Foster explained that the third-party dose calculator in use at UC Davis can capture the dose metrics in several ways.  Some of the CT scanners in use prepare a digital imaging and communications in medicine (DICOM) radiation dose structured report (RDSR), which reports the entire dose metric data for all series in a structured format.  This report is often not available or compatible with many informatics systems.

Most CT scanners create a DICOM Dose Protocol page with dose metric data encoded in a grayscale image as a separate series in the PACS.  While easily viewable, Foster said, optical character recognition (OCR) software must be used to convert the data to a usable alpha-numeric format for reporting.

“We need professionals and applications which help radiologists better understand and identify actionable data, and continue to improve dose,” Lightfoote said.

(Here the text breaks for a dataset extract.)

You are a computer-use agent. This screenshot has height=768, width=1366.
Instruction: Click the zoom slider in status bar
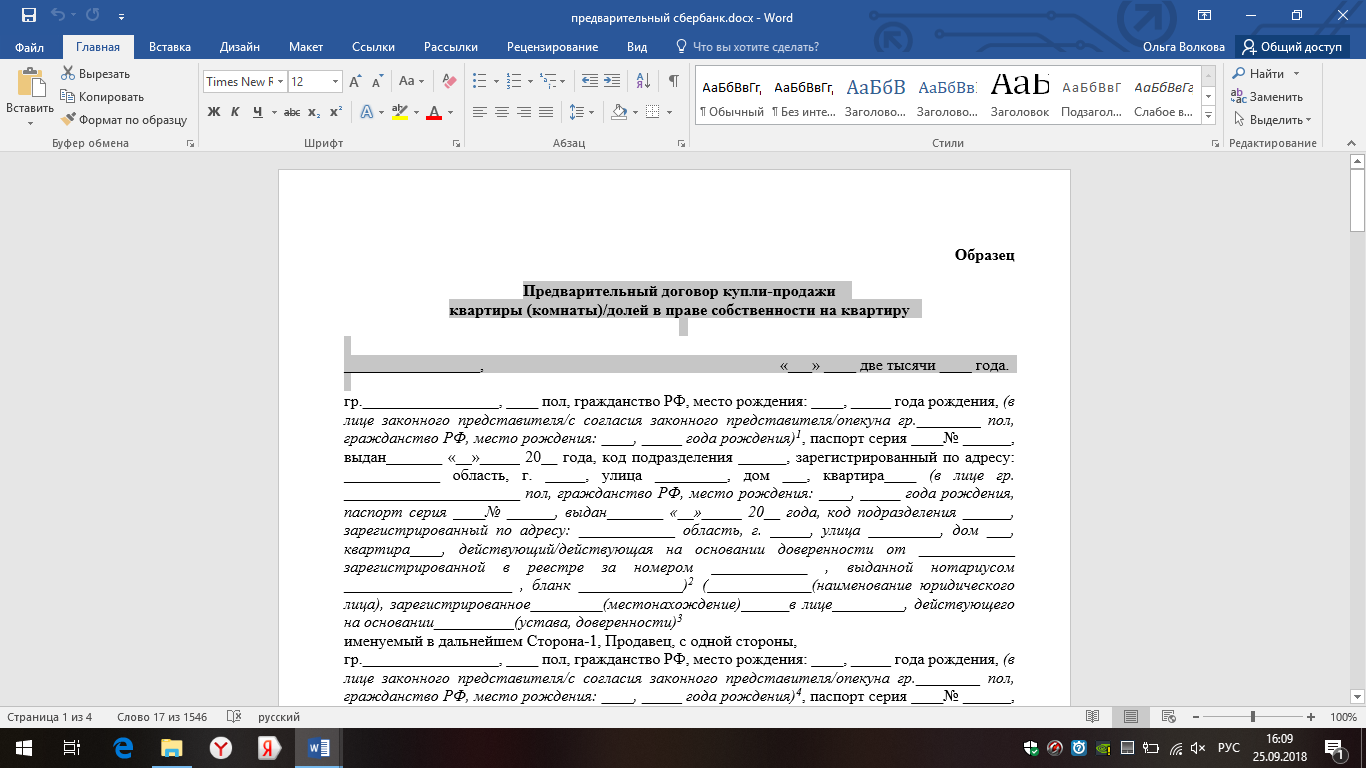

While dose information, including comparisons of the radiation dose from CT scans with natural background radiation, may have the added advantage of discouraging unnecessary exams, he said, on the flip side it also could also discourage patients and doctors from requesting examinations that are necessary.

“Fortunately that’s rare,” he said. “In fact, comparing CT radiation with natural background radiation may be reassuring for patients about to undergo a necessary examination.”

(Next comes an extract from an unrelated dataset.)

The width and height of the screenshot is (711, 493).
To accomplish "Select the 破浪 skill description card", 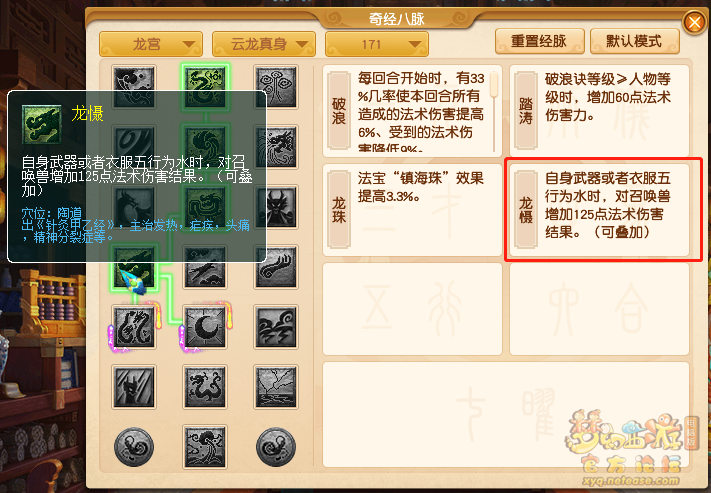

For older CT scanners that do not have dose metric data available, estimates of radiation dose output based upon technique factors (kV and mAs) and analysis of scan parameters can be used to estimate the dose metrics.

The flexibility of the dose calculator software at UC Davis enables extraction of dose metric data for current as well as legacy CT scanner examinations, Foster said.  Thus, improvements in dose utilization, acquisition protocols, and patient safety can be tracked and recorded.

Pomona Valley’s Lightfoote predicted that dose data direct transfer capability may become routinely embedded in applications and integral parts of CT, RIS, and PACS software.  The capability may even be accessible remotely on mobile devices like the iPad.  Direct data transfer also mitigates the error inherent in manual dictation, he said.

CT and Natural Background Radiation
Lightfoote cited additional benefits of the law, including the “statistical intelligence” that may result from studying the large volume of data that accumulates. Exploiting this “big data” could support valuable research and development projects, ultimately improving population health and risk management, he said.

While few professionals other than a qualified medical physicist would be able to estimate, based on CTDIvol and DLP, the approximate radiation dose to a particular patient, also on the horizon are technologies that will put the data into context and perspective.

Beyond Patient Dose

In addition to recording patient dose, other recommendations in the proposed SSRs by the Conference of Radiation Control Program Directors include:

  • All CT units be accredited
  • Qualified medical physicists inspect the units within 30 days of installation, every year thereafter and after potentially hazardous maintenance or repairs
  • Facilities perform phantom testing periodically to ensure the units are running correctly
  • Facilities create a CT radiation protocol committee, which includes the lead CT technologist, radiologist, qualified medical physicist, along with other appropriate personnel.

Among other tasks, the radiation protocol committee would:

  • Review existing protocol for CT, focusing on lowering the patient dose, particularly for pediatric and adult head scan protocols as well as chest and abdomen
  • Develop dose reference levels, notification alerts and alert values, such as those set by the National Electrical Manufacturing Association (NEMA)
  • Take action, such as patient follow-ups, if dose exceeds reference levels
  • Set limits on personnel able to access the CT protocols

The last bullet is intended to encourage accountability in cases of human error, explained Lisa Bruedigan, chair of the Conference of Radiation Control Program Directors’ Healing Arts Council.